116In nuclei are produced at the rate of 10 s-1. Calculate the maximum number of 116In nuclei (number in equilibrium) in the sample if the half-life of 116In is 54 m.
So far I have come up with ...
The half life = 54m x 60 s-1 = 3.24 x 103 s-1
(In2) / λ = In2 / 3.24 x 10^3 s-1 = 2.14 x 10^-4 s-1,
10 s-1 So, N = 10 / 2.14 x 10^-4 s-1 = 4.67×10^4 nuclei
Thankks
number produced per second = 10
number lost per second = r = k n
so
dn/dt = 10 - k n
max when dn/dt = 0
or when
n = 10/k
now find k from half life experiment
dn/dt = -k n
dn/n = -k dt
ln n = -k t + c
n = Ni e^-kt
when t = 3.24 * 10^3
n/Ni = .5
ln .5 = -k (3.24*10^3)
-.693 = -k 3.24*10^3
k = .214 * 10^-3
n max = 10/k = 4.67 *10^3
10/k = 4.67 * 10^4
Thank you very much .... Your a star
To calculate the maximum number of 116In nuclei in the sample (number in equilibrium), you can use the equation for radioactive decay and the concept of equilibrium.

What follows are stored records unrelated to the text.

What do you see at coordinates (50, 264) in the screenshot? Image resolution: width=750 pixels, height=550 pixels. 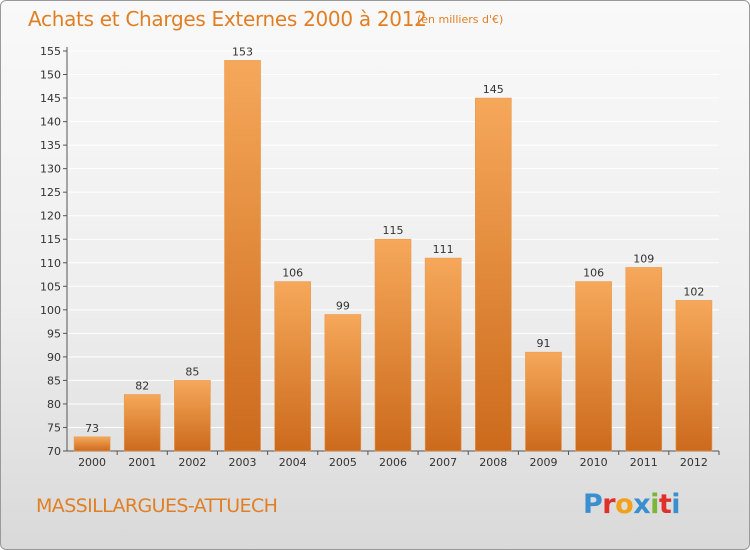 I see `y-tick-label: 110` at bounding box center [50, 264].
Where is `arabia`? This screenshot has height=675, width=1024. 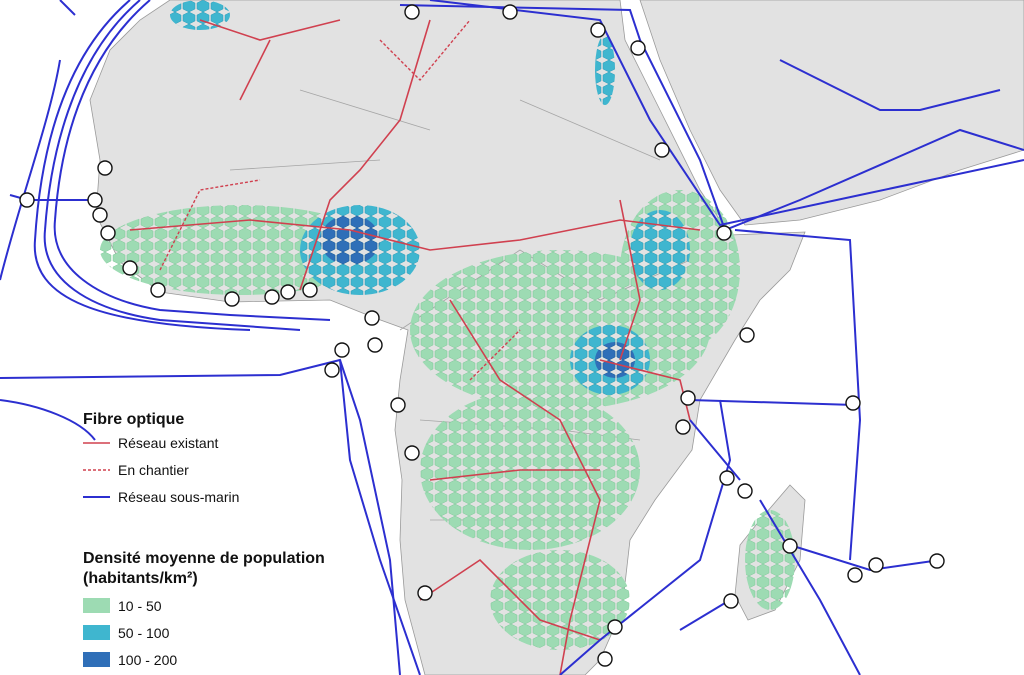
arabia is located at coordinates (832, 113).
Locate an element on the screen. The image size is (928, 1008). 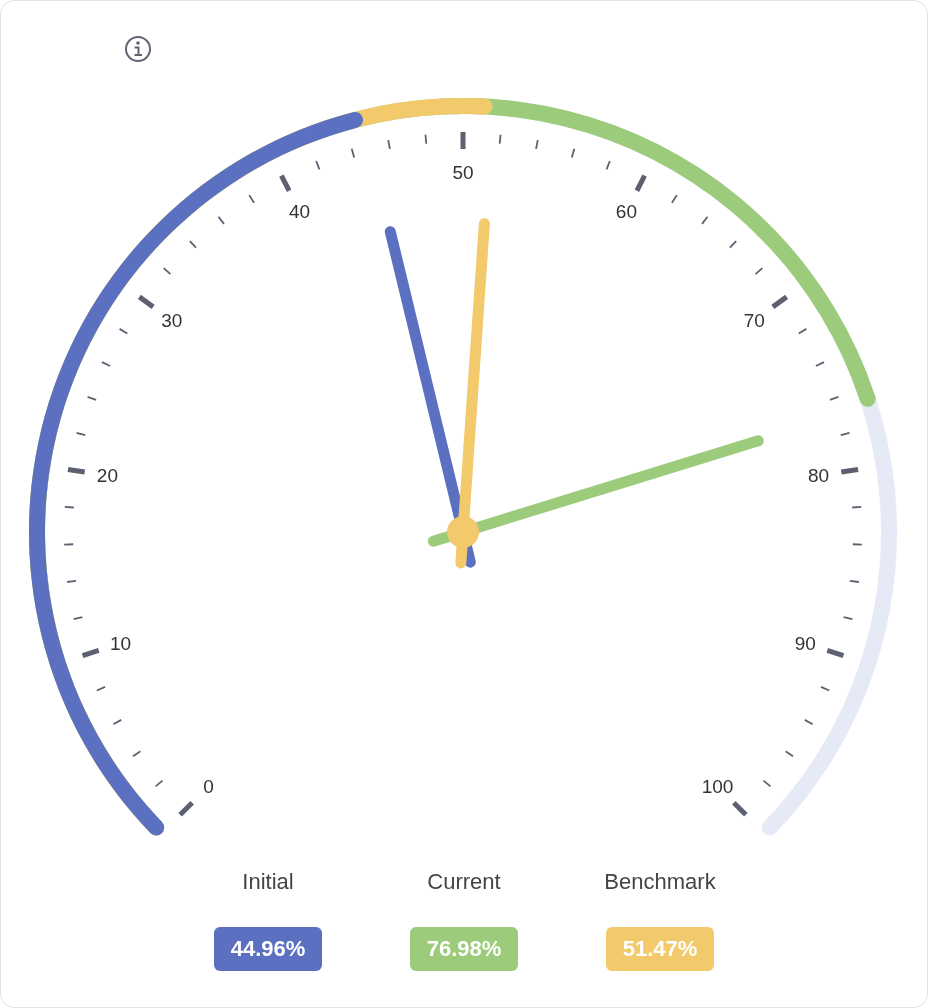
text: 20 is located at coordinates (107, 476).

The equation for radioactive decay is given by:
N(t) = N0 * e^(-λt)
Where:
N(t) = Number of radioactive nuclei at time t
N0 = Initial number of radioactive nuclei
λ = Decay constant
t = Time
In this case, the initial number of 116In nuclei is not given, but we can calculate it using the given information about the decay rate.
The decay rate is given as 10 s^-1, meaning that 10 116In nuclei are produced per second. Since this is the same as the decay rate, it means that at equilibrium, 10 nuclei will be decaying and 10 will be produced per second. Therefore, the initial number of 116In nuclei is 10.
Now, we can calculate the decay constant (λ) using the half-life of 116In, which is given as 54 minutes.
λ = ln(2) / half-life
λ = ln(2) / (54 minutes * 60 seconds per minute)
λ ≈ 1.28 x 10^-5 s^-1
Now, we can calculate the maximum number of 116In nuclei at equilibrium.
N = N0 / (1 + λt)
N = 10 / (1 + (1.28 x 10^-5 s^-1) * t)
Since the system is in equilibrium, the value of N will not change with time, so we set t to infinity.
N(in equilibrium) = 10 / (1 + (1.28 x 10^-5 s^-1) * ∞)
N(in equilibrium) = 10 / 1
N(in equilibrium) = 10
Therefore, the maximum number of 116In nuclei in the sample, at equilibrium, is 10 nuclei.